Filter this material down to the lines that contain the string "email", and return those lines.

═══ Source data

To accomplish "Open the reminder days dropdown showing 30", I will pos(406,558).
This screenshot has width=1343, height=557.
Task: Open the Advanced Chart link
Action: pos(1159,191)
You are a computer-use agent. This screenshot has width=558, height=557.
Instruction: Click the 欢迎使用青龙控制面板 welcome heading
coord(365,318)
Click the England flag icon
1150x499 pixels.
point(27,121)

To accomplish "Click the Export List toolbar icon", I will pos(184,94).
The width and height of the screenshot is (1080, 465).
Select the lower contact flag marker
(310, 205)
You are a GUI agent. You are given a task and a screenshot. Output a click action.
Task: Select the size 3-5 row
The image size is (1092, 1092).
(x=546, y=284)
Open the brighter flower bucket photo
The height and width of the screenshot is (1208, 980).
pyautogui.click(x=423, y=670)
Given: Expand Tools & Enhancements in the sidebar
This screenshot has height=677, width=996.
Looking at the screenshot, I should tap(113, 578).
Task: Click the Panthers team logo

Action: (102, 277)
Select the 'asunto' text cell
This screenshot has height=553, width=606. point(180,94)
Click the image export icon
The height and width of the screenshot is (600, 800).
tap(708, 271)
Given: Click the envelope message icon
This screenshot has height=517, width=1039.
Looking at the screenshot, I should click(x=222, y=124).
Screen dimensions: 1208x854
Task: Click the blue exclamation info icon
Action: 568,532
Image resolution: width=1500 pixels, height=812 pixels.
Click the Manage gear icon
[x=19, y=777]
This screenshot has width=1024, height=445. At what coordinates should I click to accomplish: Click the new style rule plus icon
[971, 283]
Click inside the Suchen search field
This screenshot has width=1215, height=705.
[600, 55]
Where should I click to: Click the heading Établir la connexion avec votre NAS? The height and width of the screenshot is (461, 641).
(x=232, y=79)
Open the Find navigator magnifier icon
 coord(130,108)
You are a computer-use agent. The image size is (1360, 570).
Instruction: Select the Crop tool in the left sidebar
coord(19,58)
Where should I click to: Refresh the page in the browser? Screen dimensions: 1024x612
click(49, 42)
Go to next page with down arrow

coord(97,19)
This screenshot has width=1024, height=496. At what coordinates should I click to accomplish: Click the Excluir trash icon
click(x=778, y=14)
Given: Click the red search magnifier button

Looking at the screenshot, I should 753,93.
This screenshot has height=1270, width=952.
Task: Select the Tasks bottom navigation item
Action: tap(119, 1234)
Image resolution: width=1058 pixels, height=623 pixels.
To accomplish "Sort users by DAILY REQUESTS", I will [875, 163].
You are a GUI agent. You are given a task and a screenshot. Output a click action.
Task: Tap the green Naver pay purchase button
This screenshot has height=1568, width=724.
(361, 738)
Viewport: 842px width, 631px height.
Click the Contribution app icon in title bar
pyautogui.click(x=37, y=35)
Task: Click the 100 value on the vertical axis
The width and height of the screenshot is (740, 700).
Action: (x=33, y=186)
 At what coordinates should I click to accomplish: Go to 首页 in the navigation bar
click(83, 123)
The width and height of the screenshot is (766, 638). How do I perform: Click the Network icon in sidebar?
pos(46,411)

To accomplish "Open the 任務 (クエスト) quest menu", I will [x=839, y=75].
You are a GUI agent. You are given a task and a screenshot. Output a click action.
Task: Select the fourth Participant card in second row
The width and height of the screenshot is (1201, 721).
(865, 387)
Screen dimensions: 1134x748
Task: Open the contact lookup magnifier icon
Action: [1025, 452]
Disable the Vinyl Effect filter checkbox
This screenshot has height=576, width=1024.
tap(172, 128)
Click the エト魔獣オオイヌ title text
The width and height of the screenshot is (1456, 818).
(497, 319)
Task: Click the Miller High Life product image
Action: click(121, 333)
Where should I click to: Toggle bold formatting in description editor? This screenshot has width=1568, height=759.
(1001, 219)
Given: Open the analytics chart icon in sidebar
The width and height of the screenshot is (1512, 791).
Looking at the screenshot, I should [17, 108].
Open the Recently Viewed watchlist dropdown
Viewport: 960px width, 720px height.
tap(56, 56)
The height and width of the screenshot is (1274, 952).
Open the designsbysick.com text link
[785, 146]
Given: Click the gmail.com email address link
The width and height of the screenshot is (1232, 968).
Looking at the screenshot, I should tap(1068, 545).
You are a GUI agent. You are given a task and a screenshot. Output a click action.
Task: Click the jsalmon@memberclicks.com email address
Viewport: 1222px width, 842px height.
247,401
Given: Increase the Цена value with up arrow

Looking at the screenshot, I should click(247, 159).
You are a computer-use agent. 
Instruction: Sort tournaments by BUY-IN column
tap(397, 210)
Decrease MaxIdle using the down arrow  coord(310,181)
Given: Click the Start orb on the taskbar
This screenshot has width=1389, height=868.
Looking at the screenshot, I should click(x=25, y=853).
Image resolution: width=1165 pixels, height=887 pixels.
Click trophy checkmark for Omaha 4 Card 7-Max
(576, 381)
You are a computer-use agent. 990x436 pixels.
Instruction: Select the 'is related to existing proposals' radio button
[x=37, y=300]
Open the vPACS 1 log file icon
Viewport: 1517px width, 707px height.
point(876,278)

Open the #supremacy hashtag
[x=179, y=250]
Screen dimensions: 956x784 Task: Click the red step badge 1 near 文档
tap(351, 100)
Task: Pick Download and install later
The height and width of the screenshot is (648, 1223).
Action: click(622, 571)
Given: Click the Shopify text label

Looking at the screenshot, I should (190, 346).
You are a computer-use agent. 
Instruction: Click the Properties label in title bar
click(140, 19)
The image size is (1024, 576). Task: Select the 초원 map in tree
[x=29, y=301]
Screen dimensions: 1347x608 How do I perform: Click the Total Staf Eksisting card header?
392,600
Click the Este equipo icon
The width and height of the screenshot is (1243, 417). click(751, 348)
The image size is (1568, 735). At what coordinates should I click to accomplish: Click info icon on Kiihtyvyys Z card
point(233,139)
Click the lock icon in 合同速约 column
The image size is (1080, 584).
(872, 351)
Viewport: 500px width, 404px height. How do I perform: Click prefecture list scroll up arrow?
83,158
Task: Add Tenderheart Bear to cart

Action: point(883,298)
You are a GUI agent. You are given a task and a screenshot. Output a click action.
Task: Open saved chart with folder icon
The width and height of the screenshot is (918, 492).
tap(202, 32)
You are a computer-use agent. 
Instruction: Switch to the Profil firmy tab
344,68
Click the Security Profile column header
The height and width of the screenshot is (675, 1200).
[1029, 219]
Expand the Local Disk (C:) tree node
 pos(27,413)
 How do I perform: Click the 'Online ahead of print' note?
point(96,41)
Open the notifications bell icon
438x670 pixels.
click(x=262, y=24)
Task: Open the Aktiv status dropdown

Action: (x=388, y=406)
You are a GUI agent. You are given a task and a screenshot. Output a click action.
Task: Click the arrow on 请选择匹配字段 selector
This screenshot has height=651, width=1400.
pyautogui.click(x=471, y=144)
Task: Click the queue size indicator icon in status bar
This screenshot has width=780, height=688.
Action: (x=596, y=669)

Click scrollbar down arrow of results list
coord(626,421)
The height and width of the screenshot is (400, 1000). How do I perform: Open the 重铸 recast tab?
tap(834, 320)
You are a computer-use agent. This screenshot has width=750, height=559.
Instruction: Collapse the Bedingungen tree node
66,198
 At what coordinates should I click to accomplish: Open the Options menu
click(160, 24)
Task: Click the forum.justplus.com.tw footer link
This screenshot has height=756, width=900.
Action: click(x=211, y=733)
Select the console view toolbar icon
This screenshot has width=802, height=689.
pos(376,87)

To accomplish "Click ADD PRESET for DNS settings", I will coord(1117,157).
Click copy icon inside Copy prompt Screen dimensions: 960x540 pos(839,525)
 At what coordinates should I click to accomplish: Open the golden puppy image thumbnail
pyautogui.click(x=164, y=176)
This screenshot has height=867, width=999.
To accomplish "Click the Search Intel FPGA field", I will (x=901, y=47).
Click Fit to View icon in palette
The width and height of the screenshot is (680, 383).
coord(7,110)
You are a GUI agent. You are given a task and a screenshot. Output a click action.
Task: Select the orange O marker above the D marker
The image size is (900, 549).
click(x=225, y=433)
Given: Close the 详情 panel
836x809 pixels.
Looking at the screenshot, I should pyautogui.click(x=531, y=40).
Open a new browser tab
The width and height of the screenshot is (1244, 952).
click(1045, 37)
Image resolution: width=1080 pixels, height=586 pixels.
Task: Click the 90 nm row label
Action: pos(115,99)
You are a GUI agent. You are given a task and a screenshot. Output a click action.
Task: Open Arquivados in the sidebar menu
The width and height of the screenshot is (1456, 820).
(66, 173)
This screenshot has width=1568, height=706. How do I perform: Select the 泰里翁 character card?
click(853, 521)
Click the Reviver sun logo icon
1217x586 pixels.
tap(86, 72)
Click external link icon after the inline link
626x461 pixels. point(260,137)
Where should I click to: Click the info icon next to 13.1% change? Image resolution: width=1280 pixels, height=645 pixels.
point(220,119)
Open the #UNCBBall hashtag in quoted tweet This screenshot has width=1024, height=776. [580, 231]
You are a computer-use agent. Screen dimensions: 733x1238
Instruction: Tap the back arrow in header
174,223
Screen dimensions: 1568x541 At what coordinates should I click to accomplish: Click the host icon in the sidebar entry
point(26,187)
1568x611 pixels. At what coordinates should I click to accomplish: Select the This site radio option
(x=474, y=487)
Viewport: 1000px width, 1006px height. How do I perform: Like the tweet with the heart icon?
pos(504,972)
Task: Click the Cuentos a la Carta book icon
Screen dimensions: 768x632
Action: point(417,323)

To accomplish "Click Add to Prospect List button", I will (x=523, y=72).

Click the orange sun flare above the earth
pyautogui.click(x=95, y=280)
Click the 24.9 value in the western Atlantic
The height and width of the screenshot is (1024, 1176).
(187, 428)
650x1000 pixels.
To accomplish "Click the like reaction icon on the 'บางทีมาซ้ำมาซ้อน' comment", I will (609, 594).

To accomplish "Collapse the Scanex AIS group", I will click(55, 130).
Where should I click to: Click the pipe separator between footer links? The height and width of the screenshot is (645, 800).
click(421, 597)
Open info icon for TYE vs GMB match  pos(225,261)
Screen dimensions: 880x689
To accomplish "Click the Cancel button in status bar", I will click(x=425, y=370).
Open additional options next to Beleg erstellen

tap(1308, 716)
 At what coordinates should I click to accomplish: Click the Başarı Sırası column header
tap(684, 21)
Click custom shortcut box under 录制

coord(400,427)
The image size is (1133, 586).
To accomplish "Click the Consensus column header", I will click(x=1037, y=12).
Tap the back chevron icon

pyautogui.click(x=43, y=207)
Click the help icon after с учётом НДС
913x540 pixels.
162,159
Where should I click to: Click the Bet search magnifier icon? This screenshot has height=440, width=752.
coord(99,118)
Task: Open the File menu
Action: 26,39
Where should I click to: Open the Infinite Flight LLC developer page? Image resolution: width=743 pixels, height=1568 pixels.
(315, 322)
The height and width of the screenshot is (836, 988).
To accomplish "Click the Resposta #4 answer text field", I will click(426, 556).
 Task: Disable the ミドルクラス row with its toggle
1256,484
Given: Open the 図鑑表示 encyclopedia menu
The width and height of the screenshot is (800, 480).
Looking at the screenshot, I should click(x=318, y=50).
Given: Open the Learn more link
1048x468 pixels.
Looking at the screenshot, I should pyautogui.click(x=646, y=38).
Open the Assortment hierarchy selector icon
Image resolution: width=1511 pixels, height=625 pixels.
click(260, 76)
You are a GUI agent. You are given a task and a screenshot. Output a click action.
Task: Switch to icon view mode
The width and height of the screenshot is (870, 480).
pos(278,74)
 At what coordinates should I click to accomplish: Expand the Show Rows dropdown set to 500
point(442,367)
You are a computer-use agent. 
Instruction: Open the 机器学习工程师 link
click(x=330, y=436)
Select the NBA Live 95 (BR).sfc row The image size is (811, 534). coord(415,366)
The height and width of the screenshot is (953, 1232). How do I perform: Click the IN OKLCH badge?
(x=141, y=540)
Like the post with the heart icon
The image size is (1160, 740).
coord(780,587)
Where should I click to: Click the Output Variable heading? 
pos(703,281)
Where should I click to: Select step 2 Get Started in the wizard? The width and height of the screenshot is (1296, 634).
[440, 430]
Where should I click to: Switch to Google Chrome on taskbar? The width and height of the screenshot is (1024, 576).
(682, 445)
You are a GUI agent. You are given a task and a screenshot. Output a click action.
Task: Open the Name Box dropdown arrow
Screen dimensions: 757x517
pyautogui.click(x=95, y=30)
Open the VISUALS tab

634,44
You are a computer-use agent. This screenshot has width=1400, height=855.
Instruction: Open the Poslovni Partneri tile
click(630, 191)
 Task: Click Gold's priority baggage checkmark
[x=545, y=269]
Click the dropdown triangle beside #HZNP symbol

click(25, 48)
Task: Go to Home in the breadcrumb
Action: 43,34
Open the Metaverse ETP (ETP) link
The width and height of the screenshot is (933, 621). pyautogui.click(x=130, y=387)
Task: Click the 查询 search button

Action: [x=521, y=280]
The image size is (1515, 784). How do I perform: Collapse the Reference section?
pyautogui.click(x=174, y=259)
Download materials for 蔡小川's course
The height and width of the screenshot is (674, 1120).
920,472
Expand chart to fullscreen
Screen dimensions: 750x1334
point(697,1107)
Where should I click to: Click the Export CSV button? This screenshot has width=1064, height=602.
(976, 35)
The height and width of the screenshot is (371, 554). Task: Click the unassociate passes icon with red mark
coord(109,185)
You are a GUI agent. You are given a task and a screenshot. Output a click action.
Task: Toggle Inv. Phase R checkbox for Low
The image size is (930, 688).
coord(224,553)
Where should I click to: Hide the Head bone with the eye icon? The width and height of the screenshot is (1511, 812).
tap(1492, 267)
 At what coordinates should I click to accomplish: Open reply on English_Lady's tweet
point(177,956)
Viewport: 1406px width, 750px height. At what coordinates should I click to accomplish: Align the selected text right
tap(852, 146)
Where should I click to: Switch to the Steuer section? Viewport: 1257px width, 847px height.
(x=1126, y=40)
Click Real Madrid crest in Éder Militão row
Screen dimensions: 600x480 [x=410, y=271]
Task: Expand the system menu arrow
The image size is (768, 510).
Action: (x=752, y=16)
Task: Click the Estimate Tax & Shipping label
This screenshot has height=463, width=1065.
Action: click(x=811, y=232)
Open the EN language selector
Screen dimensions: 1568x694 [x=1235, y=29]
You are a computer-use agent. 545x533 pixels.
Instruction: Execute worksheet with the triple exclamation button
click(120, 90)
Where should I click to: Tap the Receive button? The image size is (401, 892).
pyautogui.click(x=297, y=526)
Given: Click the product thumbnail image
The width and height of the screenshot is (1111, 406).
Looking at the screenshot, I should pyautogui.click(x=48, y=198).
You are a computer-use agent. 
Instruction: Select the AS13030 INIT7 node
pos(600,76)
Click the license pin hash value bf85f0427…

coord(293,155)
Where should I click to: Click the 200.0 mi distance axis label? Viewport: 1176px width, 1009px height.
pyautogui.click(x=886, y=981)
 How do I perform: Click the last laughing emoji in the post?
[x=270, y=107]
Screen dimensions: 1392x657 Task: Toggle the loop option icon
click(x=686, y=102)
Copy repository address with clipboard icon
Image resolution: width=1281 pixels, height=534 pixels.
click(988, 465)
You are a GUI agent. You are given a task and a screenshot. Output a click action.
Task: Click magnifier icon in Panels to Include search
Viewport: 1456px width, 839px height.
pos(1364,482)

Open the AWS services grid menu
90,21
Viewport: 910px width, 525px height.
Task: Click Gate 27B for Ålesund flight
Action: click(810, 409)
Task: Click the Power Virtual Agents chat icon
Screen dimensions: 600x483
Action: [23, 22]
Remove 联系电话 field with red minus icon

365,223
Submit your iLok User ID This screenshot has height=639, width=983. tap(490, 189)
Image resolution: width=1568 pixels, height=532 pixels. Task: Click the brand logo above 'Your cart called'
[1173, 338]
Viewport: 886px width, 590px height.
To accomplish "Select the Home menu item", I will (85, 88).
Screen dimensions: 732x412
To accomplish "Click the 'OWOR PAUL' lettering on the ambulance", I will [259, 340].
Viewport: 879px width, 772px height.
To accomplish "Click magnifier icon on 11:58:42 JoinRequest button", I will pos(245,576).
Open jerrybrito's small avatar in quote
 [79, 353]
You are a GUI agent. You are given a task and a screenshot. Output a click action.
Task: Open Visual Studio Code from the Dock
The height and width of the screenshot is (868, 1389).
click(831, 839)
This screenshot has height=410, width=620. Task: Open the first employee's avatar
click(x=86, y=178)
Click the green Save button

══════

# Problem solution:
Given: Click the gmail.com email address link
Task: Click the jsalmon@memberclicks.com email address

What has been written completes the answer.